4 Lessons from Experimenting with a Canon 800mm Super Telephoto Lens
February 25, 2016
Topic tags
Chris Lavigne
Creative
It’s important to develop an aesthetic and a shooting style for your brand, but equally as important to push boundaries and experiment. So on a whim, I emailed our friends at LensProToGo and asked to borrow an 800mm super telephoto lens. They said yes!
Trying new gear, like new lights, new background paper, or a super-specialized $13,000 telephoto lens, can help keep things fresh and inspire creativity.

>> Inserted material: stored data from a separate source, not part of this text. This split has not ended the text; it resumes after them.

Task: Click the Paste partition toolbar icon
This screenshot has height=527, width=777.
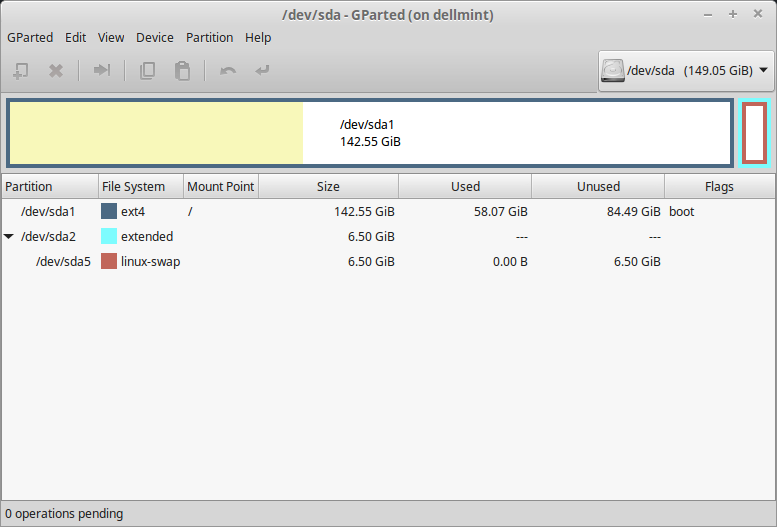Action: 181,71
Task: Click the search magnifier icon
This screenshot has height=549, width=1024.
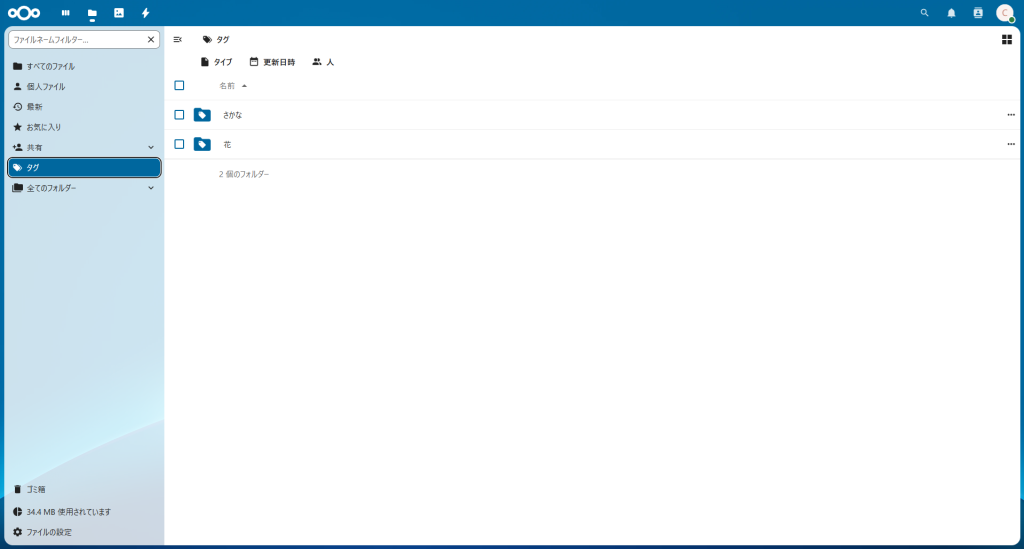Action: coord(924,13)
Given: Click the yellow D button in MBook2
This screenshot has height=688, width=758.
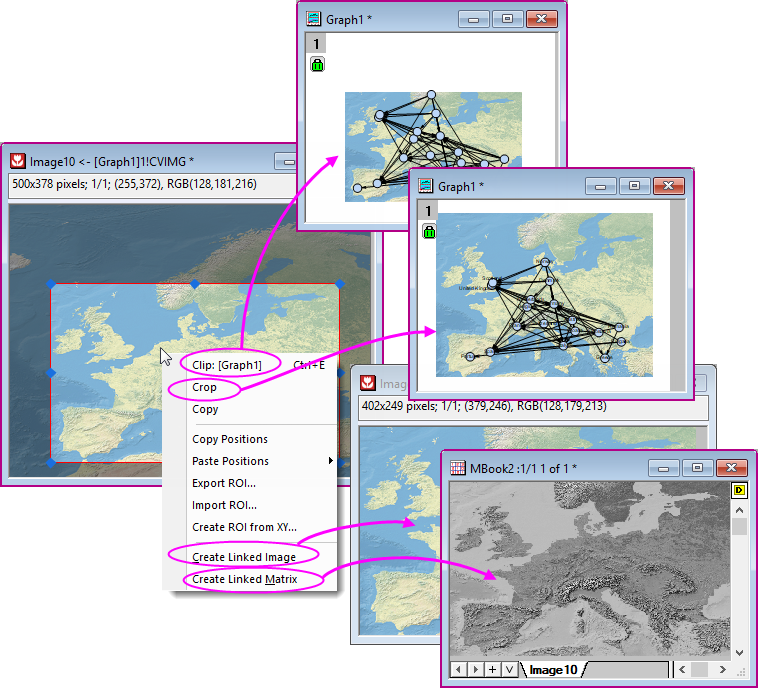Looking at the screenshot, I should click(x=740, y=491).
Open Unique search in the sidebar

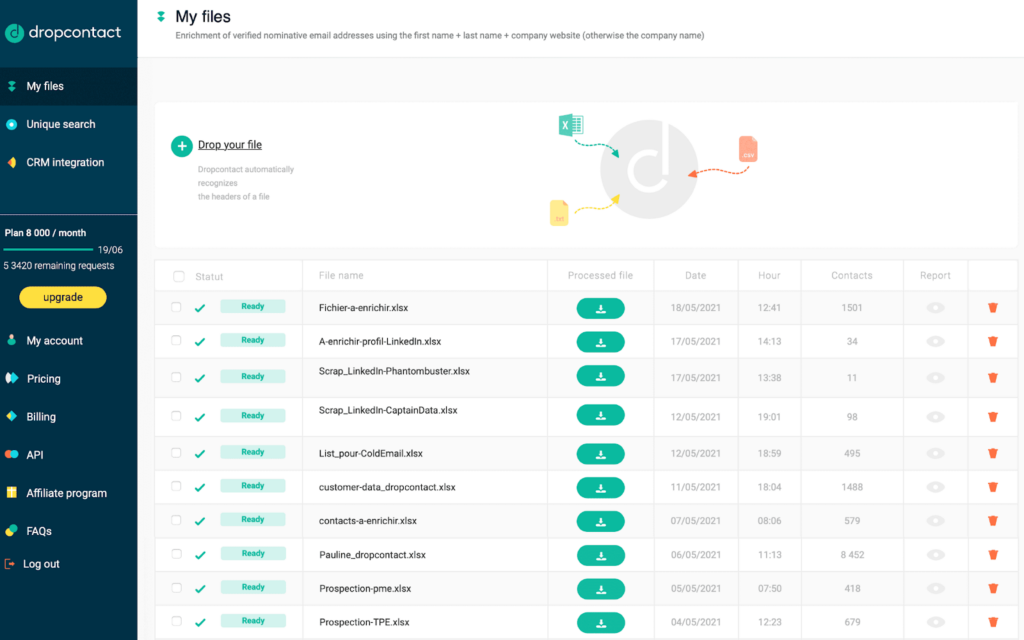click(x=60, y=124)
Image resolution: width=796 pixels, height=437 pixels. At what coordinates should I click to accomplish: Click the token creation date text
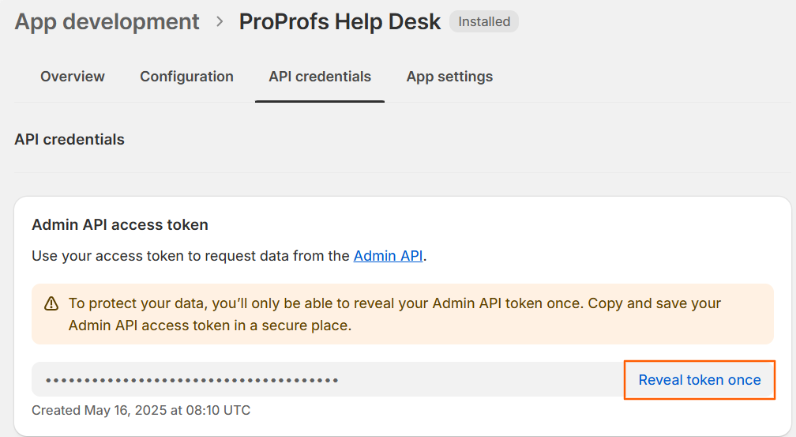[141, 410]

We learned some good lessons from shooting with the 800mm Canon f/5.6 super telephoto lens, and we boiled it all down to four main takeaways for this post.
Background compression
With a lens this powerful, you can create some wild optical illusions. I knew the fundamental rule that zoom lenses will flatten out images, but I had never used a lens that compressed everything like the 800mm.
During our time with the 800mm, we successfully recreated the iconic landing strip scene from the movie Tinker Tailor Soldier Spy.
We also recreated the “hamster wheel” visual effect from The Graduate, when the main character, Benjamin, is running towards the camera, and the visual effect communicates that he’s not getting anywhere.
Every lens can help to tell a different story visually. The lack of depth in each shot was new and fun to work with. The gears started turning for me and our creative director, Dan, when we began to imagine different ways to use this flattened image effect in a video.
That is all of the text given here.